Chechens Detained in Alleged Moscow Terror Plot

Publication: North Caucasus Weekly Volume: 8 Issue: 20

Moscow’s Lefortovo District Court on May 10 sanctioned the arrest several days earlier of two Chechens, Umar Batukaev and Ruslan Musaev, in connection with an alleged plot to carry out a terrorist attack during the May holidays using explosives that were discovered in a car in the Russian capital on May 8. The Moscow Times on May 11 quoted court officials as saying that Batukaev is a student at the Moscow Academy of Economics and Law while Musaev has a university degree and a 4-year-old child. The English-language newspaper quoted Lev Ponomarev, head of the For Human Right movement, as saying that relatives of Batukaev said they could barely recognize him during the May 10 court session and that he appeared to have been beaten and drugged.

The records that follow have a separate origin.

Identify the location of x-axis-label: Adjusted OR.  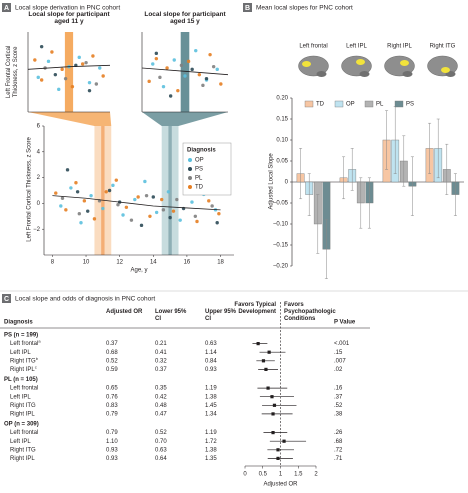
(280, 485). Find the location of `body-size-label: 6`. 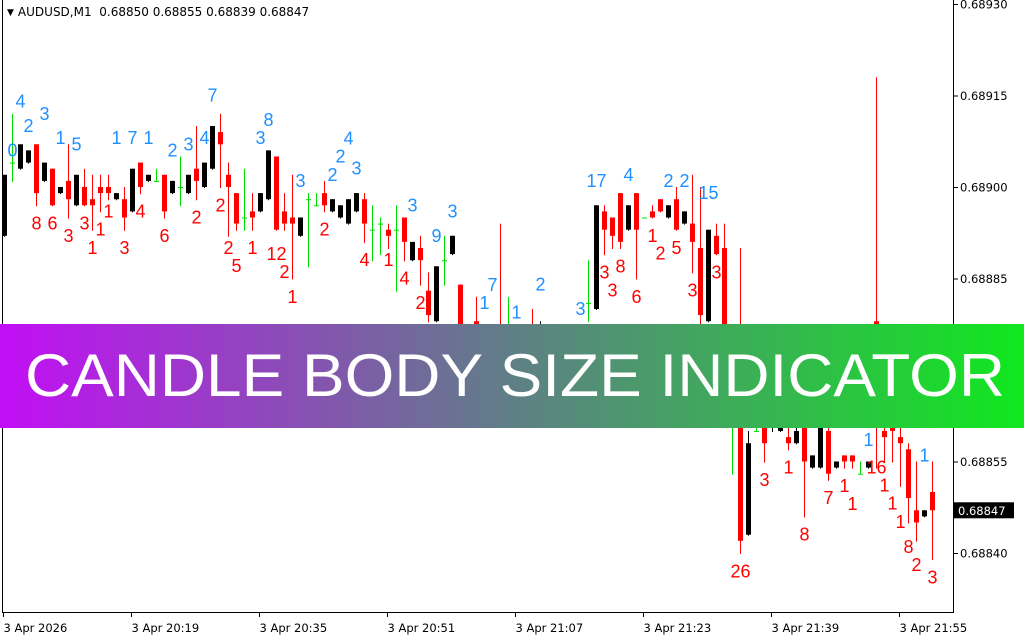

body-size-label: 6 is located at coordinates (636, 297). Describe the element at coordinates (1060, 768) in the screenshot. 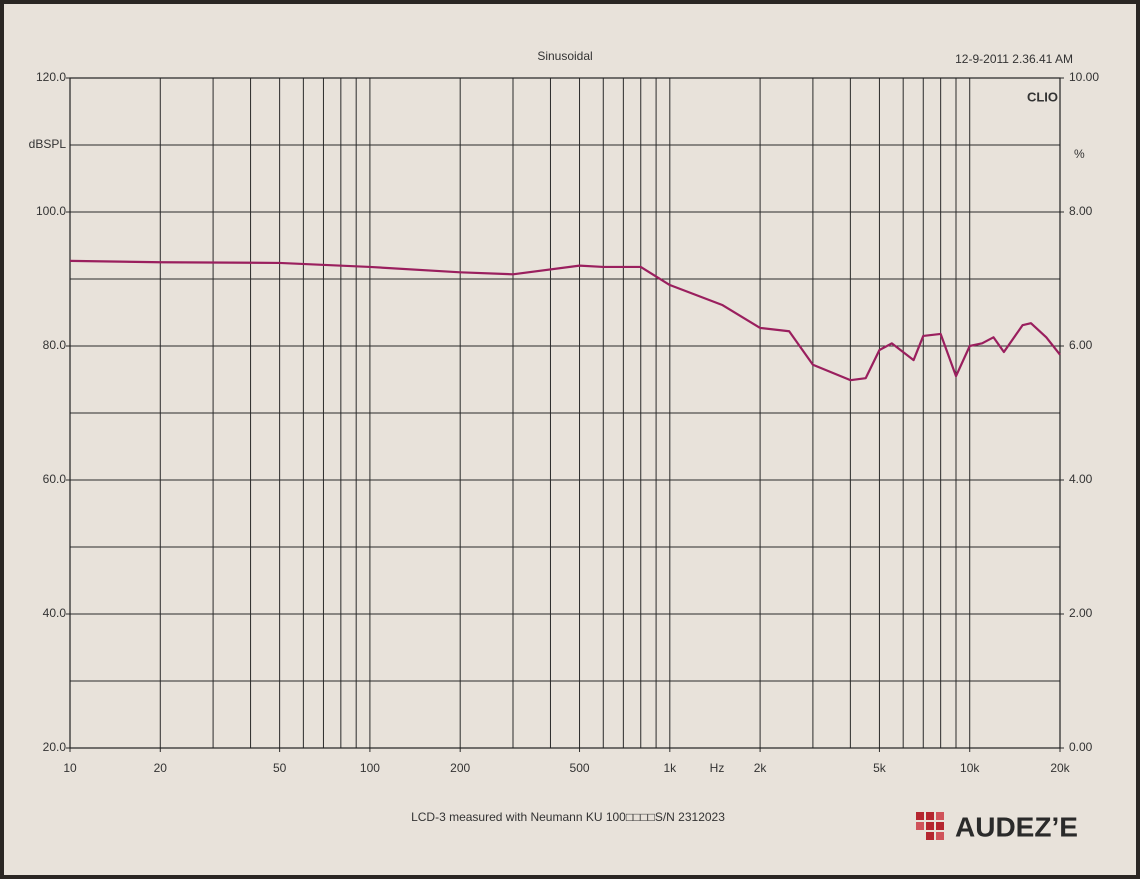

I see `x-tick-label: 20k` at that location.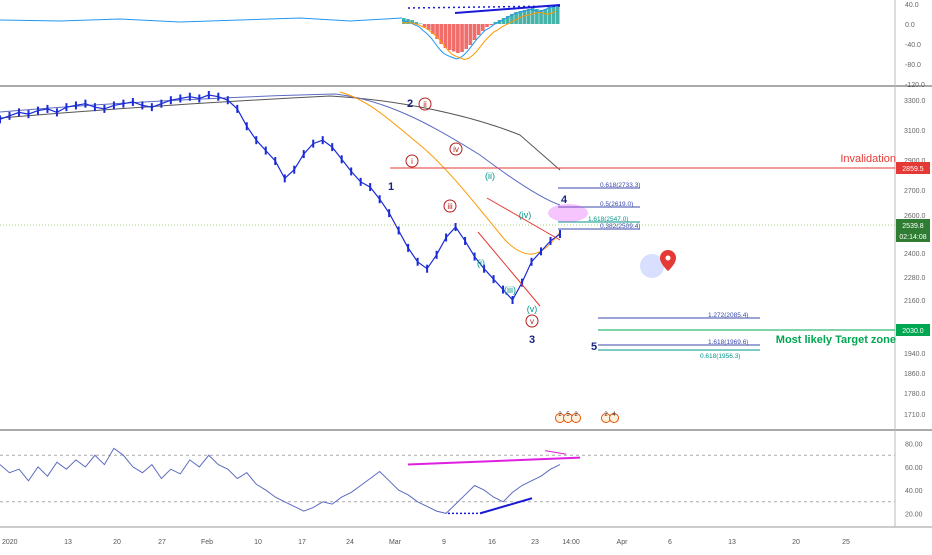 The height and width of the screenshot is (555, 932). What do you see at coordinates (652, 266) in the screenshot?
I see `projection-circle` at bounding box center [652, 266].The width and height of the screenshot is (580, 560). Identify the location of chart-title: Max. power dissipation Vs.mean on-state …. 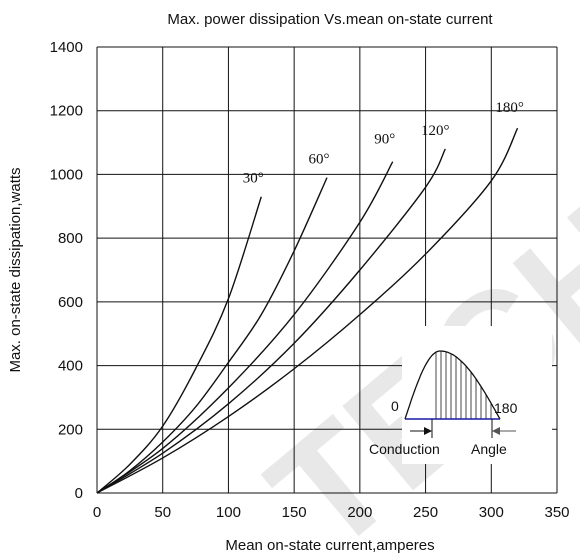
(330, 20).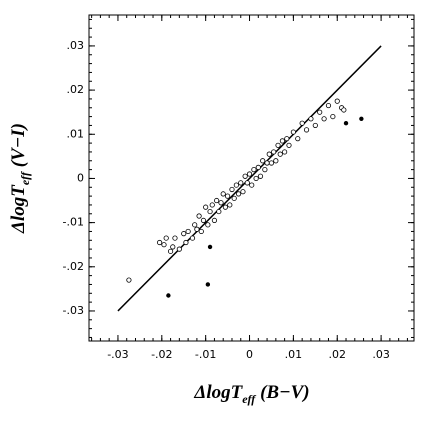 Image resolution: width=436 pixels, height=421 pixels. What do you see at coordinates (76, 90) in the screenshot?
I see `y-tick-label: .02` at bounding box center [76, 90].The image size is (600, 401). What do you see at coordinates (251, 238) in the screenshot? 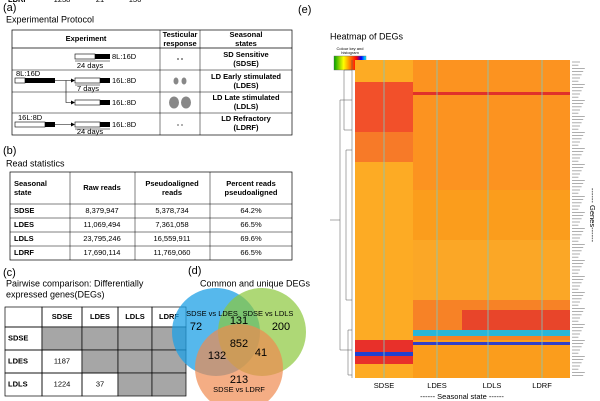
I see `cell-value: 69.6%` at bounding box center [251, 238].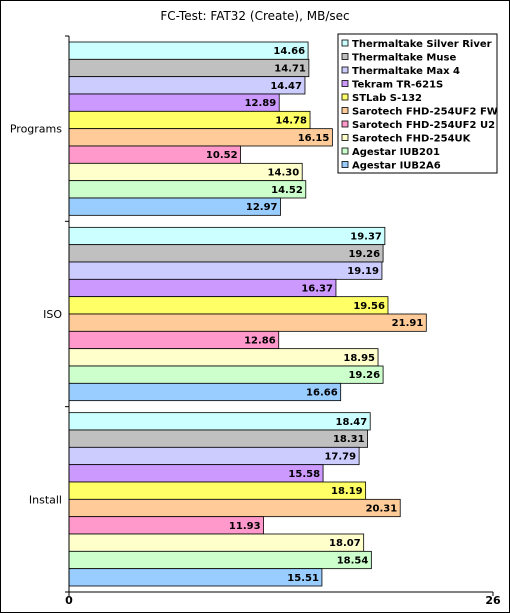 The image size is (510, 613). What do you see at coordinates (322, 394) in the screenshot?
I see `data-label: 16.66` at bounding box center [322, 394].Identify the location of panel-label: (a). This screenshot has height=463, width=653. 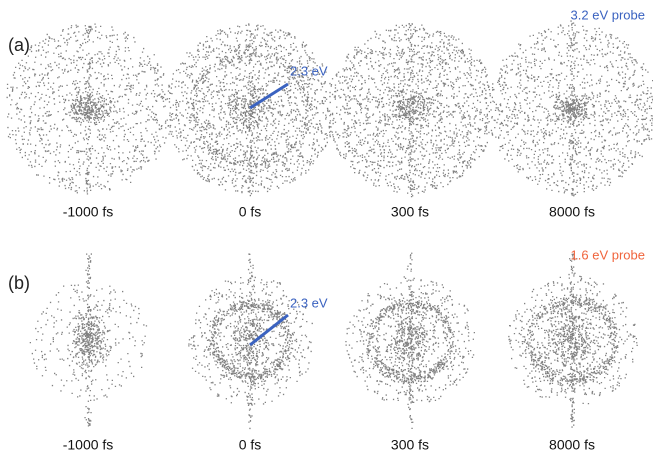
(19, 45).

According to the Moscow Times, the Federal Security Service (FSB) said in a May 10 statement that the bomb discovered in the car contained seven kilograms of plastic explosives as well as ball bearings, which are often used to maximize casualties, and was to be detonated during the recent May Day or Victory Day celebrations. Kommersant reported on May 10 that the FSB uncovered the plot after a member of the underground Dagestani Islamist group, the Sharia Jamaat, cut a deal with the agency and gave it the addresses of other members of the group. This led the authorities to alleged Sharia Jamaat member Lors Khamiev, a Chechen who had previously been arrested in connection with a 2002 bomb attack on a McDonald’s restaurant in southwest Moscow but was subsequently released and never charged. Kommersant reported that dozens of Chechens who live near Profsoyuznaya Ulitsa in Moscow, including an investigator from the Chechen Interior Ministry, were arrested on May 9. As the Moscow Times reported, the FSB statement did not specify how many suspects were arrested in the plot or release their names, but the Vesti-24 news channel identified two detainees as Magomed Aziev and Adani Dumkhazhiev, natives of Dagestan and Chechnya, respectively.

Meanwhile, Aslambek Aslakhanov, an ethnic Chechen who advises President Vladimir Putin on ethnic relations, criticized the naming of suspects and their nationalities. “To say that there is a Chechen connection is immoral,” Interfax quoted him as saying. “I thought the time had passed when no matter what happened they immediately looked for a ‘Chechen trail.’ It was fashionable at one time.” According to the Moscow Times, Aslakhanov said that because a Chechen link was made public, there could be attempts to prove “at any price” that Chechens were behind the plot. “That, unfortunately, has happened before,” he said.

Svetlana Gannushkina, chairwomen of the “Grazhdanskoe sodeistvie” (Civil Assistance) Committee, said she was convinced that the young Chechens arrested in Moscow in connection with the alleged bombing plot were innocent, Kavkazky Uzel reported on May 12.